When Task.WhenAll is used on a collection of tasks, all tasks are run to completion, i.e.: Task.IsCompleted = true. Results could be unwrapped from Task<TResult[]>.

E.g.:

[Fact]
public async Task WhenAll_Result_Unwrapped()
{
var job1 = RunJob(100, 1);
var job2 = RunJob(300, 2);
var whenAllTask = Task.WhenAll(job1, job2);
var results = await whenAllTask;

Assert.Equal(new int[] { 1, 2 }, results);
Assert.True(whenAllTask.IsCompletedSuccessfully);
Assert.Equal(TaskStatus.RanToCompletion, whenAllTask.Status);
}

Cancellation variation:

[Fact]
public async Task WhenAll_SharedCancellationToken_AllCancelled()
{
var cancellationTokenSource = new CancellationTokenSource(50);
var t = cancellationTokenSource.Token;
var job1 = RunJob(100, 1, t);
var job2 = RunJob(150, 2, t);
var job3 = RunJob(200, 3, t);
List<Task> batch = new() { job1, job2, job3 };

var whenAllTask = Task.WhenAll(batch);
try
{ await whenAllTask; }
catch { };

Assert.All(batch, t => Assert.True(t.IsCanceled));
}

Sequential ForEachAsync

public static class SequentialBlockingForEachAsync
{
public static async Task ForEachAsync<TResult, TSource>(
this IEnumerable<TSource> list,
Func<TSource, Task<TResult>> taskSelector,
Action<TSource, TResult> resultProcessor)
{
foreach (var value in list)
{
resultProcessor(value, await taskSelector(value));
}
}
}

Very simple implementation, just to demonstrate the different sides of the problem.
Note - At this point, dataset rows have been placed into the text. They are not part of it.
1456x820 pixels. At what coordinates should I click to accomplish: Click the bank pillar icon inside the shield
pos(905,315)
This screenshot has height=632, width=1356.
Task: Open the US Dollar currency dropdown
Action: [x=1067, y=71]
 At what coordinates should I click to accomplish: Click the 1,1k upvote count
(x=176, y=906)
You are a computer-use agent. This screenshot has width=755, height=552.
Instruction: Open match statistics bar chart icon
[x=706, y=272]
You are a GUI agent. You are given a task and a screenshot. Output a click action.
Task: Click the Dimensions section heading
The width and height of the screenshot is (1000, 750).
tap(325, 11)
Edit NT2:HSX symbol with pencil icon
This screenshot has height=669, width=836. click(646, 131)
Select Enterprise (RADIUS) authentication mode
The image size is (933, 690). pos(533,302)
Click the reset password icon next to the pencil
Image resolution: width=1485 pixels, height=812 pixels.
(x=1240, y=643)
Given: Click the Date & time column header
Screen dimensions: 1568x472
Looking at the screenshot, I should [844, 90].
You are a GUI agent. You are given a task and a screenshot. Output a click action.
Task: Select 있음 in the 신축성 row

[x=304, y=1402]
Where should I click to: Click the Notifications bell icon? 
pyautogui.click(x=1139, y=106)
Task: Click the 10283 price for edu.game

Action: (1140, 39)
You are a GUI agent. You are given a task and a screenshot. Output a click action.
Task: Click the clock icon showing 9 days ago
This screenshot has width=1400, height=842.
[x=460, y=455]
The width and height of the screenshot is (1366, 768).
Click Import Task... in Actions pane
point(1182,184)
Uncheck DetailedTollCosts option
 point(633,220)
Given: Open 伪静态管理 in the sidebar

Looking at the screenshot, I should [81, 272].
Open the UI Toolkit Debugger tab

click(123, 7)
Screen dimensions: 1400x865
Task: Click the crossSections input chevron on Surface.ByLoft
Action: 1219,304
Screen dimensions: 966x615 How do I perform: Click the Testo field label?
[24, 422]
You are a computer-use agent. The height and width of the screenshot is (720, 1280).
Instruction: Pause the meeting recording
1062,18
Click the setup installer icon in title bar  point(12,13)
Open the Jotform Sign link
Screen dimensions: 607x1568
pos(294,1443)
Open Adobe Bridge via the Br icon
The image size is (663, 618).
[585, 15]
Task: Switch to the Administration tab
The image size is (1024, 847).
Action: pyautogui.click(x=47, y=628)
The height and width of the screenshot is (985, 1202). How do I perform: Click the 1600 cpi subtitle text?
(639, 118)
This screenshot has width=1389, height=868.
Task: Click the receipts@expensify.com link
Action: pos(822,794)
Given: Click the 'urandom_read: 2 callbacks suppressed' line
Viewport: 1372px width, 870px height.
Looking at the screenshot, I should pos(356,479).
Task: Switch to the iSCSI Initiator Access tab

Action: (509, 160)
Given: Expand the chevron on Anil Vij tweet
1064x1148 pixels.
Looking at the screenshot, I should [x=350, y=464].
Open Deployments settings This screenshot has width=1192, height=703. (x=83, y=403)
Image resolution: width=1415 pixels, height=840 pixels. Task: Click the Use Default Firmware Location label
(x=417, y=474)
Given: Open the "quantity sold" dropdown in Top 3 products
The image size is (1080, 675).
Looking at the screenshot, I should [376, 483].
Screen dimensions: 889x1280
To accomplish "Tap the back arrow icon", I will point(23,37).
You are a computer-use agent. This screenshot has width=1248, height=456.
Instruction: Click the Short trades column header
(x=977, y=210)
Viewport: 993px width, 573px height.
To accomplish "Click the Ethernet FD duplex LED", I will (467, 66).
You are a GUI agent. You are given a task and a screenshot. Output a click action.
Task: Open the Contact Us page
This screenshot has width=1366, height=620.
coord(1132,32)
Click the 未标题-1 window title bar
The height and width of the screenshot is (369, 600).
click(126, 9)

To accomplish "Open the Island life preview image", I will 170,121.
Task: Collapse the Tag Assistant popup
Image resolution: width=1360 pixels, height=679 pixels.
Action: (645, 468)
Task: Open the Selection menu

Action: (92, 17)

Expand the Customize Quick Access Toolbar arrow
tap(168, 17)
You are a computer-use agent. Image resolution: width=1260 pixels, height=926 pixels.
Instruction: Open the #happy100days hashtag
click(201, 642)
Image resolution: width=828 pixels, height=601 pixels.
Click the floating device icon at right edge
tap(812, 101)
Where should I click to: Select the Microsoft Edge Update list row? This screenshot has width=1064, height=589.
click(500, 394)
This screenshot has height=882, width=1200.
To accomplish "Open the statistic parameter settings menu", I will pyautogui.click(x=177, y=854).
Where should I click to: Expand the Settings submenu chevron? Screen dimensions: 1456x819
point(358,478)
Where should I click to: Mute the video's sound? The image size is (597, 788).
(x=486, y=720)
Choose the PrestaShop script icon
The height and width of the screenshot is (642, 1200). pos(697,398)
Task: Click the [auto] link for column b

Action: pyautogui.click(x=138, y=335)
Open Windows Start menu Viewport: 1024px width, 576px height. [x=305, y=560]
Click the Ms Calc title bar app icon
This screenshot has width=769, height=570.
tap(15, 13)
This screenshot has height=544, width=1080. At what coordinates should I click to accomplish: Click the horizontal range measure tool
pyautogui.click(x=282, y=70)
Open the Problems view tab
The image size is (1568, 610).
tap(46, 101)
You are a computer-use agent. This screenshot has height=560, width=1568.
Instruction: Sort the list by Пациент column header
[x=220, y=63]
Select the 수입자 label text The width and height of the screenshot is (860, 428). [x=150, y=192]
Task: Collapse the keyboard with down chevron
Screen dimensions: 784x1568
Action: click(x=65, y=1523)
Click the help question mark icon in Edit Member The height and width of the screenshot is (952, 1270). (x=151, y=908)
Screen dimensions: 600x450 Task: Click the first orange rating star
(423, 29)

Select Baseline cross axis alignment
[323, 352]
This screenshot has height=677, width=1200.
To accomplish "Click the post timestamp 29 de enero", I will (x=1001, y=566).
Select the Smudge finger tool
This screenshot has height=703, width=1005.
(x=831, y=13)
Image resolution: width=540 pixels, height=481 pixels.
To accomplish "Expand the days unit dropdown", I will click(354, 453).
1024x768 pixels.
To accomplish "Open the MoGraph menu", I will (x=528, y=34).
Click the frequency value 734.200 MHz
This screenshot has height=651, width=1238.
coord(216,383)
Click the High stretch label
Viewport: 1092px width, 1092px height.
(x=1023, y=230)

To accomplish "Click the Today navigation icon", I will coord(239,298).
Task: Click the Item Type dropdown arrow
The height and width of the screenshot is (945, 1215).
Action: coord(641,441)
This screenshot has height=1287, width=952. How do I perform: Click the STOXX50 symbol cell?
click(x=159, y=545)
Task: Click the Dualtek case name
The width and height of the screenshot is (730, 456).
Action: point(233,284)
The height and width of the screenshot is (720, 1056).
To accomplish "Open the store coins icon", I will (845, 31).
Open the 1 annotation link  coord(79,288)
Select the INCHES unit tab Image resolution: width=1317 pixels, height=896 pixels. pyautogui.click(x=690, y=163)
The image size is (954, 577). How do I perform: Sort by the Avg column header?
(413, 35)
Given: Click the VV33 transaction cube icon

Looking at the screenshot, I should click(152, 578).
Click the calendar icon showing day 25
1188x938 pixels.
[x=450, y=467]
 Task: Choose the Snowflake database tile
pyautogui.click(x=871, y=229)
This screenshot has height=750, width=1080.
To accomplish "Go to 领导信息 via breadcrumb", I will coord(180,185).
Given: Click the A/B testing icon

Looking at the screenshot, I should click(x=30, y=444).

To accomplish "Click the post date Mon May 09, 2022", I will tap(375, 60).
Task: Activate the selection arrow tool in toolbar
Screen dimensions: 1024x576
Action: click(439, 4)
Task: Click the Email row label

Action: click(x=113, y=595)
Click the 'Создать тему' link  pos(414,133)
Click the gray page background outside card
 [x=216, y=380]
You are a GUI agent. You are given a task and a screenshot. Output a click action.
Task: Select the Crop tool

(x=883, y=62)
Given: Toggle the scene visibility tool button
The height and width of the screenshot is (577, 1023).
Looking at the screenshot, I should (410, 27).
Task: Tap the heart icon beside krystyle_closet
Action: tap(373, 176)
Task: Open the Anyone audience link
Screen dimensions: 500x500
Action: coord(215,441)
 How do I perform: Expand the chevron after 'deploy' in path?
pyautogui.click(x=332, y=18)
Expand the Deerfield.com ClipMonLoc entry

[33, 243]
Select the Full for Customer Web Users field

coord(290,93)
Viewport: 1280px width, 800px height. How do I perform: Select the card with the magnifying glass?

💡 Note, you can change the parameter resultProcessor to run continuation or adjust to your needs.

Run the code:

private static IEnumerable<int> GenerateData()
{
yield return 3;
yield return 2;
yield return 1;
}
[Benchmark]
public async Task SequentialBlocking() =>
await GenerateData().ForEachAsync( async i =>
{
await Task.Delay(i * 100);
return i;
}, Empty);

private static void Empty<T>(T source, T result) { }

// | Method | Mean | Error | StdDev |
// |------------------- |---------:|--------:|--------:|
// | SequentialBlocking | 600.8 ms | 0.19 ms | 0.18 ms |

Concurrent Interleaved ForEachAsync

The goal of this implementation is to achieve the maximum concurrency, but process results separate from each other:

Can be described as following: ( ref)

  • For each element in an enumerable, run a function that returns a Task{TResult} to represent the completion of processing that element. All of these functions may run asynchronously concurrently.
  • As each task completes, run a second processing action over the results. All of these actions must be run sequentially, but order doesn’t matter.
public static class ConcurrentIsolatedForEachAsync
{
public static Task ForEachAsync<TSource, TResult>(
this IEnumerable<TSource> source,
Func<TSource, Task<TResult>> taskSelector, Action<TSource, TResult> resultProcessor)
{
SemaphoreSlim oneAtATime = new(initialCount: 1, maxCount: 1);
return Task.WhenAll(
from item in source
select ProcessAsync(item, taskSelector, resultProcessor, oneAtATime));
}

private static async Task ProcessAsync<TSource, TResult>(
TSource item,
Func<TSource, Task<TResult>> taskSelector, Action<TSource, TResult> resultProcessor,
SemaphoreSlim oneAtATime)
{
TResult result = await taskSelector(item);
await oneAtATime.WaitAsync();
try
{ resultProcessor(item, result); }
finally { oneAtATime.Release(); }
}
}

💡 Note, you can change the parameter resultProcessor to run continuation or adjust to your needs.

Run the code:

private static IEnumerable<int> GenerateData()
{
yield return 3;
yield return 2;
yield return 1;
}
[Benchmark]
public async Task ConcurrentIsolated() =>
await GenerateData().ForEachAsync(
GenerateData(), async i =>
{
await Task.Delay(i * 100);
return i;
}, Empty);

private static void Empty<T>(T source, T result) { }

// | Method | Mean | Error | StdDev |
// |------------------- |---------:|--------:|--------:|
// | ConcurrentIsolated | 299.1 ms | 1.42 ms | 1.26 ms |

Concurrent Interleaved Combinator

For those who don’t like working with lambdas and ForEach LINQ operator. Personally, I really like this approach because it produces better stack traces.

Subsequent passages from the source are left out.